Posted by pablofranciscomaurino en julio 26, 2018

El Magisterio de la Iglesia, custodio de la Revelación Universal, de la Palabra de Dios, nos ha enseñado que debemos practicar las obras de misericordia.

Y a esto nos ha invitado Su Santidad Francisco, no solo durante el año del jubileo, sino en muchas de sus predicaciones y entrevistas y, finalmente, en su exhortación apostólica: Gaudete et exultate.

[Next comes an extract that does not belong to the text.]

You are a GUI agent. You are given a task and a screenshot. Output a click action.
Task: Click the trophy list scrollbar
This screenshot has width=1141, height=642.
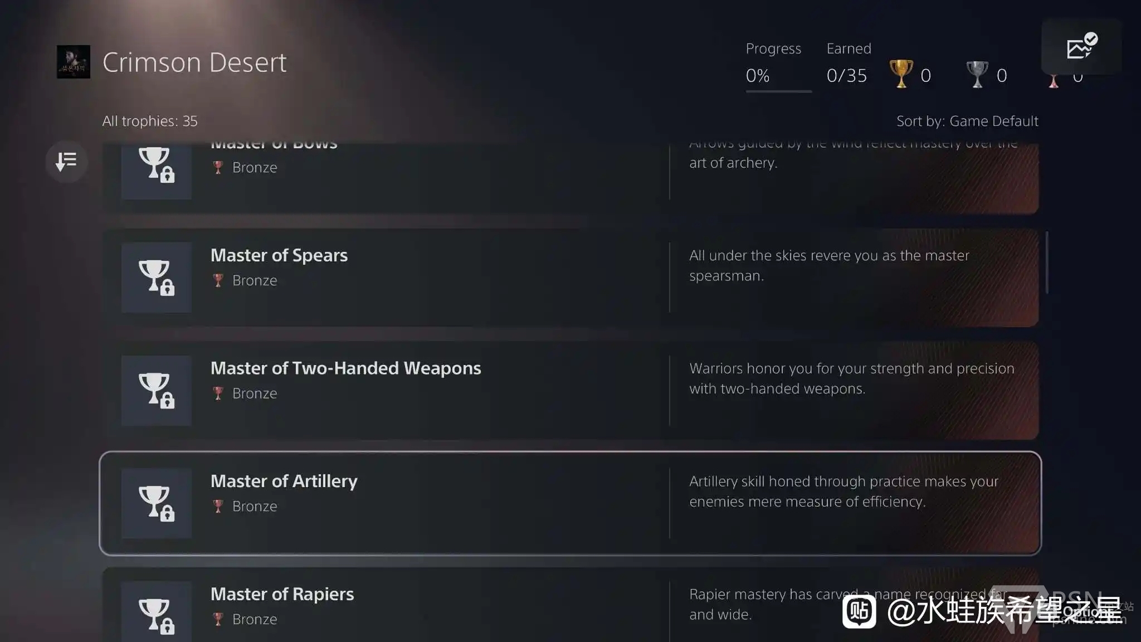(1047, 262)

En este documento, cita a Jesús, en el Evangelio según san Mateo, capítulo 25:

“Porque tuve hambre y me disteis de comer, tuve sed y me disteis de beber, fui forastero y me hospedasteis, estuve desnudo y me vestisteis, enfermo y me visitasteis, en la cárcel y vinisteis a verme.” (25,35-36)

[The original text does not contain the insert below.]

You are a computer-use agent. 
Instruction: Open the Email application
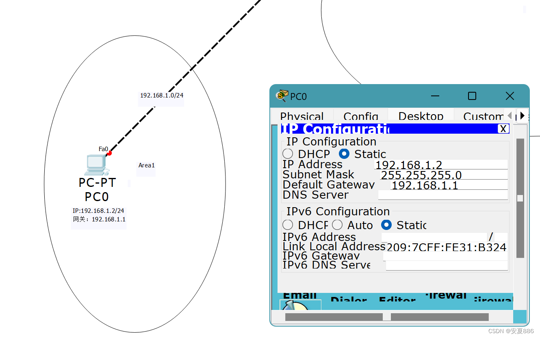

Hay que recordar que, en esta perícopa evangélica, Jesús comienza explicando cómo vamos a ser juzgados (vv 31-32); en consecuencia, lo que Jesús nos dice es por qué seremos juzgados: si hicimos o no esas obras de misericordia.

Por eso es muy importante que sepamos cuál es la razón por la que debemos amar así al prójimo.

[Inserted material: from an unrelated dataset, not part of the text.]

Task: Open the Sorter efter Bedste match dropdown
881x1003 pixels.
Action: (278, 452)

Jesús, cuando fue interrogado malintencionadamente por un fariseo sobre cuál es el mayor mandamiento de la Ley, le dijo:

“Amarás al Señor tu Dios, con todo tu corazón, con toda tu alma, y con toda tu mente.” (Mt 22, 37; Mc 12, 30)

Y añadió:

“Este es el mayor y el primer mandamiento.” (Mt 22, 38)

Y, para que quedara claro que este mandamiento es diferente del segundo, continuó:

“El segundo es semejante a este: Amarás a tu prójimo como a ti mismo.” (Mt 22, 39; Mc 12, 31)

Son, pues, 2 mandamientos distintos.

Pero quien conoce a Dios descubre que Él ama sin medida a los seres humanos; y esto se hizo evidente en la prueba más grande de su amor: en la Pasión y Muerte de nuestro Señor Jesucristo.

Y quien ama a alguien ama lo que ese alguien ama; y si Dios ama tanto al ser humano, quien ama verdaderamente a Dios, deberá amar al prójimo.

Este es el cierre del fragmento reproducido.